Recording a Ronnie James Dio tribute album is all well and good and probably something that most metal aficionados would enjoy doing given the opportunity, but recording an *all-instrumental* Ronnie James Dio tribute album — while also striving to mimic the late and great singer’s voice with guitar alone — is something that only the gloriously unhinged mind of Paul Gilbert could dream up.
Released in April last year, Gilbert’s “The Dio Album” proved that such a feat could be done, and the man himself explained the key to tackling the ambitious task during a recent interview with Jordi Pinyol. One part of it was banking on certain guitar techniques, while the other was choosing the right gear for the occasion, Gilbert explains (transcription via Killer Guitar Rigs):
“One of the main things, technically, was pinch harmonics because we’re trying to imitate the vowel sounds. So with the pick harmonics, you can kind of get it. It might not be quite as full range, but you can definitely get much closer.”
“So I started to play guitars that had shorter necks — or, I should say, less frets. I used an Ibanez Roadstar — it has 21 frets, like a Strat. And since it had fewer frets, I had more room to do the pinch harmonics.”

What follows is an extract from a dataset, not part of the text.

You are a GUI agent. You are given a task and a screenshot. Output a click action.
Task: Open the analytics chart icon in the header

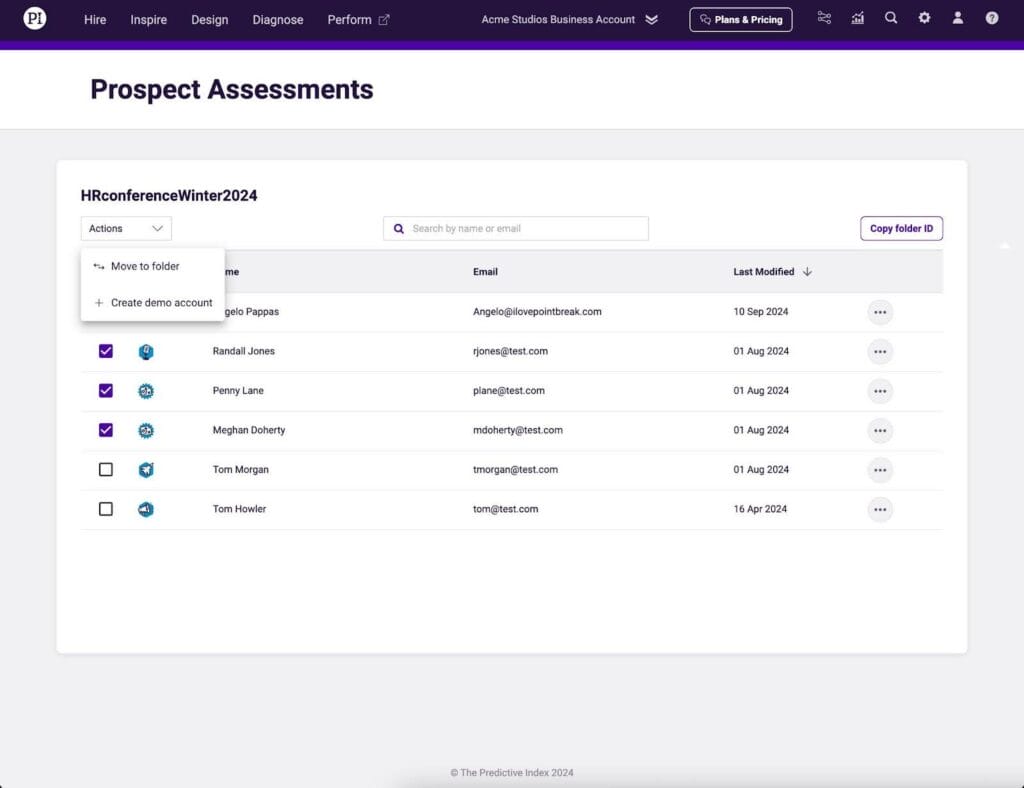[x=858, y=18]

Another aspect of it was, as Gilbert says, playing “horizontally” rather than “vertically”, i.e. sliding through the notes across the neck:
“So that, and also just playing horizontally. In some of the songs I’ll do the whole melody on just one string because that makes it easier to slide. And you don’t have to use the slide on your finger, you can just use your finger as a slide.”
He added:
“But mentally, it’s challenging because, as guitar players, we’re usually trained to play across the strings. We’ve practiced the scales, and if we want to play the five notes of the pentatonic scale, we’ll keep our hand in one spot and play across the strings, where you don’t get slides that way.”
“But if you learn this scale horizontally, it works so much better. It’s so much easier to be expressive, but you have to know where to put your finger, and it’s not the same. Instead of going [vertically], you’re going [horizontally], and everything’s different, so it’s a mental challenge.”

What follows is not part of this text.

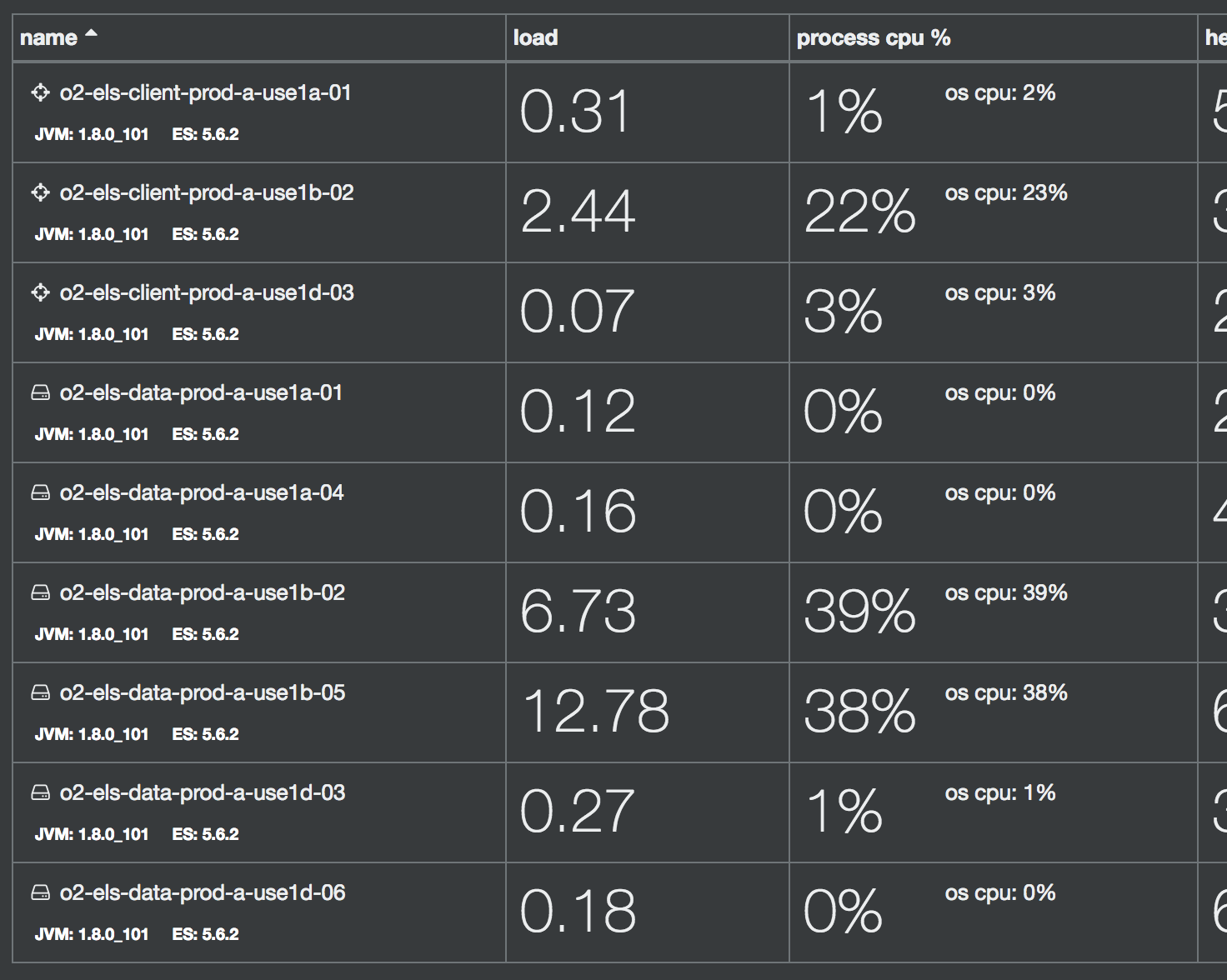Screen dimensions: 1227x980
Task: Click data node disk icon for o2-els-data-prod-a-use1d-06
Action: [x=40, y=892]
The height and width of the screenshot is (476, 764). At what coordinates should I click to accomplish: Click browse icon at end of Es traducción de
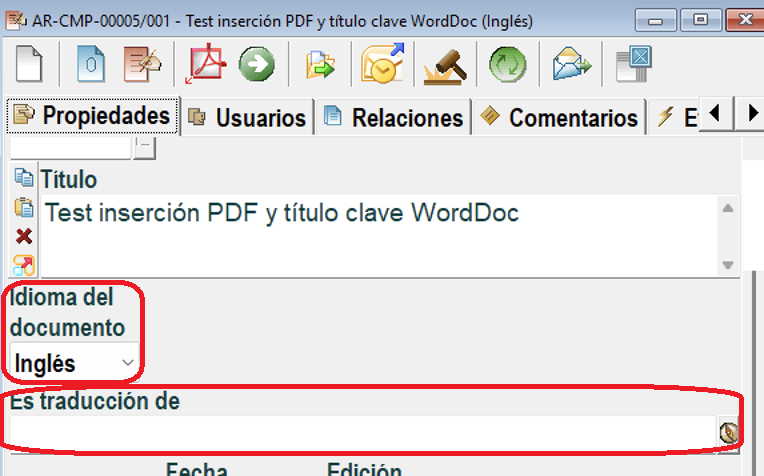pyautogui.click(x=729, y=432)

The pros and cons of being a super-flexible player
Transcending the guitar’s very nature and making it sound like a human voice requires being extremely flexible — which Gilbert most certainly is, even though he tends to downplay that quality by claiming he’s got no “style” of his own. Earlier this year, Gilbert argued that what would have been a signature style was a casualty in his quest to play as cleanly as possible:
“I wanted to prove that I was a good person by being able to play with the level of control a classical musician would have. A suit-wearing, upstanding kind of kind of musician. And I thought if I can do that, without all the electric guitar noise — which I really didn’t mind; I’ve always loved Jimmy Page — but I didn’t want that to be me, because I wanted to make sure that you could put [my playing] under the microscope, and [see that] every note is clean.”
“And so, in a way, that personal mission of mine took away a lot of what would’ve been style… All the little things that come from struggle — [when] you want to get the sound across but you go, ‘Ah, screw it! Let me dive in!’ — I wouldn’t do that. If I couldn’t play it perfectly, I wouldn’t play it. And so, that’s my excuse for not having any style.”